:: WHAT THE EXERCISE ASKS ::
The answer must be an exact copy of every entry, with no pictures in it.

Collected data:

↓

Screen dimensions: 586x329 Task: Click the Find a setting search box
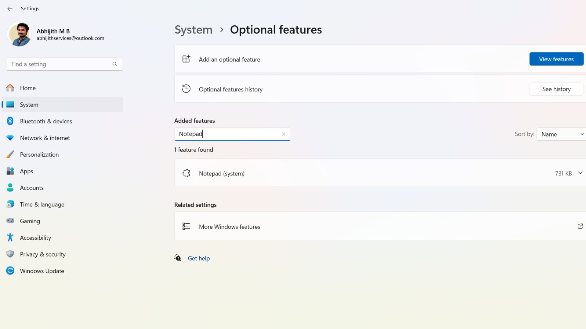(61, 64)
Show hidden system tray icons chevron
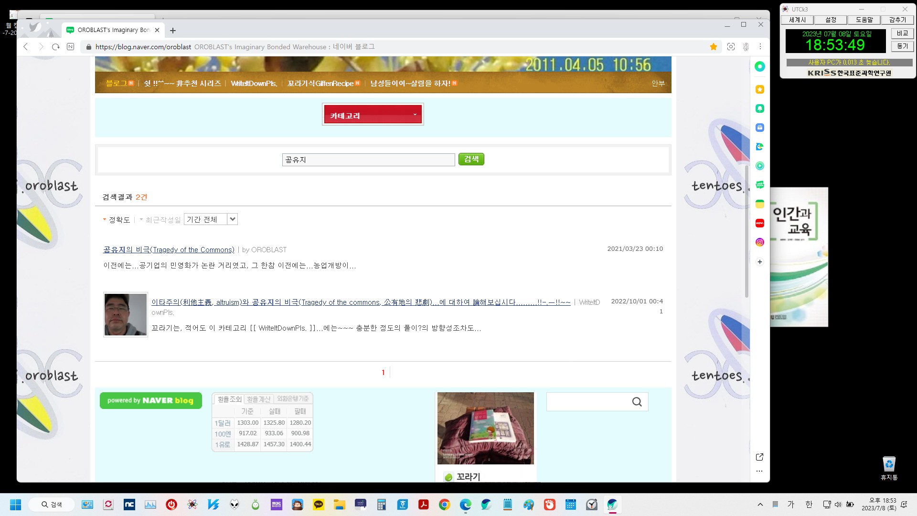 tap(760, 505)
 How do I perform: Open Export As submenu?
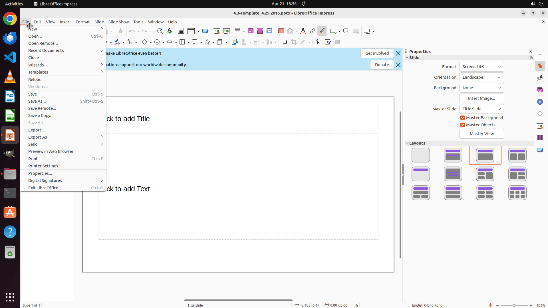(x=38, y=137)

↑

:: COMPLETED EXERCISE ::
Screen dimensions: 586x329 Task: Click the Find a setting search box
(61, 64)
Show hidden system tray icons chevron
 tap(760, 505)
 How do I perform: Open Export As submenu?
(x=38, y=137)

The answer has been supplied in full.